*CHECK YOUR UNDERSTANDING:*
**A.** Summarize the mid-morning market commentary below in two sentences.
**B.** According to the mid-morning market commentary below, by what percentage did retail sales fall in May from a month earlier?
**C.** Write a continuation of the mid-morning market commentary below, beginning after its final sentence.

Mid-Morning Look: June 17, 2025

Mid-Morning Look

Tuesday, June 17, 2025

Index

Up/Down

%

Last

DJ Industrials

-22.97

0.06%

42,489

S&P 500

-12.72

0.21%

6,020

Nasdaq

-64.89

0.33%

19,636

Russell 2000

-6.55

0.31%

2,117

 

 

U.S. stocks slipped overnight, (but are already paring losses) after President Trump called for the evacuation of Tehran and cut short his G-7 visit last night. His full Truth Social post said:” Iran should have signed the “deal” I told them to sign. What a shame, and waste of human life. Simply stated, Iran CAN NOT HAVE A NUCLEAR WEAPON. I said it over and over again! Everyone should immediately evacuate Tehran!” The headlines pressures US futures overnight and have so far held those losses ahead of the FOMC policy meeting results tomorrow. In data today, consumer spending fell in May, slipping after a surge earlier this year in car buying. Retail sales fell -0.9% in May from a month earlier, the Commerce Department said, worse than the -0.6% decline economists had expected as the decline was partly driven by lower levels of auto purchases. Excluding motor vehicles, retail sales fell just 0.3%, though that was still below consensus expectations for a 0.1% gain. Markets await the Fed tomorrow, and a busy trading day Friday given it is a quadruple witching Friday (simultaneous expiration of index futures, index options, stock futures, and stock options) and 2Q25 rebalance Friday for several major market indexes.

 

In stock news, Senate Republicans proposed to cut trillions of dollars in taxes for households and businesses in their version of President Donald Trump’s signature economic package, in a bill that had cleared the House of Representatives in May. Among the notable changes shares of nuclear power companies rose after the Senate extended credits for nuclear energy to 2036, the Senate’s draft tax bill proposes increasing the investment credit for semiconductor manufacturers from 25% to 30% of investments in plants. The Senate panel proposed a full phase-out of solar and wind energy tax credits by 2028, which is crushing solar stocks today. Jabil (JBL) shares surge to record highs following earnings results in the EMS Sector, while homebuilder Lennar (LEN) rises after earnings missed but gross margins helped propel sentiment higher.

*AVAILABLE DATA:*
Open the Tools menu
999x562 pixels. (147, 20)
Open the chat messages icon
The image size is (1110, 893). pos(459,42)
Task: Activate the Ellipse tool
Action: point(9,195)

*ANSWERS BY ITEM:*
**A.** U.S. stocks slipped after President Trump called for the evacuation of Tehran and cut short his G-7 visit, and May retail sales fell 0.9%, worse than expected, as markets awaited the FOMC policy meeting results the next day. In stock news, the Senate's draft tax bill extended nuclear energy credits to 2036, proposed raising the semiconductor investment credit to 30%, and proposed phasing out solar and wind credits by 2028, while Jabil and Lennar shares rose after earnings.

**B.** Retail sales fell 0.9% in May from a month earlier.

**C.**
Economic Data

  • U.S. Retail sales M/M for May declined -0.9% vs. consensus -0.7%; May gasoline sales -2.0% vs April -0.7%; Retail Sales Ex-autos -0.3% vs. consensus +0.1% vs April unchanged; May Retail Sales Ex-autos/gasoline -0.1% vs April +0.1% (prev +0.2%) and Retail Sales Ex-gasoline -0.8% vs April unchanged
  • U.S. Import prices unchanged for May vs. consensus -0.2% vs April +0.1%; May export prices -0.9% vs. consensus -0.2% and vs April +0.1%; May non-petroleum import prices +0.2%, y/y +1.8%; May year-over-year import prices +0.2%, export prices +1.7%.
  • Industrial production for May declined -0.2% vs. consensus +0.1% and compared to April +0.1% (previously unchanged) while May industrial output ex cars/parts -0.5% vs April +0.2%; the May capacity utilization rate declined to 77.4% (consensus 77.7%) vs April 77.7% (previous 77.7%).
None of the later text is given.